= Ana Cândida Perez =

Brazilian diplomat (born 1953)

Ana Cândida Perez (born 1 March 1953 in Porto Alegre, Rio Grande do Sul, Brazil) is a retired Brazilian diplomat. She was the Consul-General in Shanghai (2012-2017) and the Brazilian ambassador in Abuja (2009-2012).

== Biography ==

=== Training ===
In 1975, Perez graduated from the Pontifical Catholic University of Rio de Janeiro with a degree in Portuguese and literature. In 1977, she obtained a master's in comparative literature from the University of Montreal. In 1992, she enrolled in a master's program in international relations at the Graduate Institute of International Studies, but did not graduate.

=== Diplomatic career ===
Perez joined the diplomatic service in 1980 and held various posts abroad, including in Paris, Caracas, Stockholm and London.

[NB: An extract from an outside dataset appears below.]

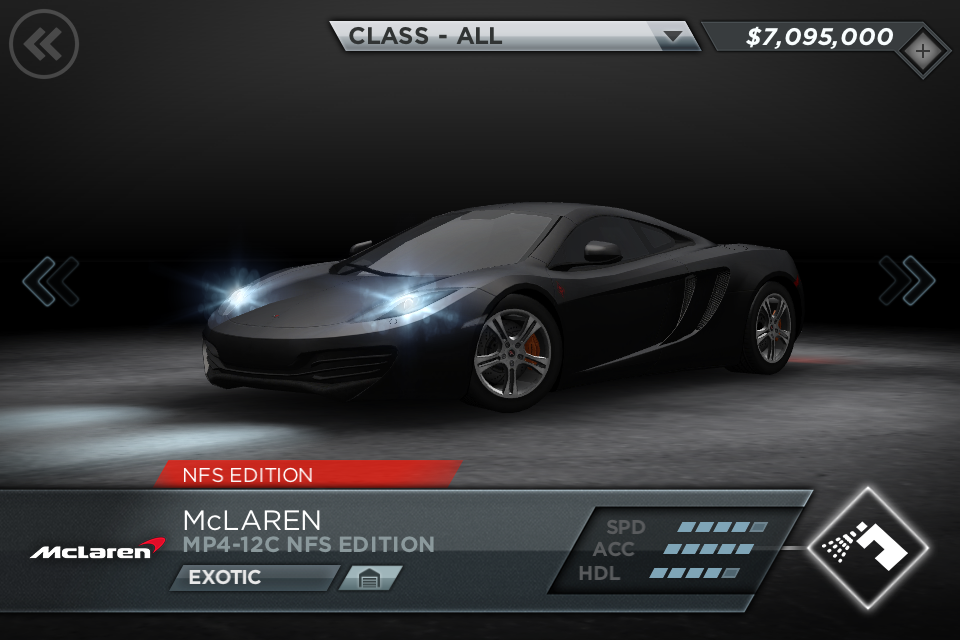This screenshot has height=640, width=960.
Task: Go back using the double-chevron circle button
Action: 44,43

In 2009, she became the Brazilian ambassador in Abuja, where she remained until 2012. She represented Brazil at the Economic Community of West African States, where Brazil is a permanent observer. In 2010, she was promoted to first-class minister, the highest rank in the hierarchy of the Brazilian diplomatic service. Subsequently, she assumed the role of Consul-General in Shanghai from 2012 to 2017.

== Decorations ==
Perez was awarded the Tamandaré Merit Medal of Brazil in 1983, and she was made Commander of Sweden's Order of the Polar Star in 2002.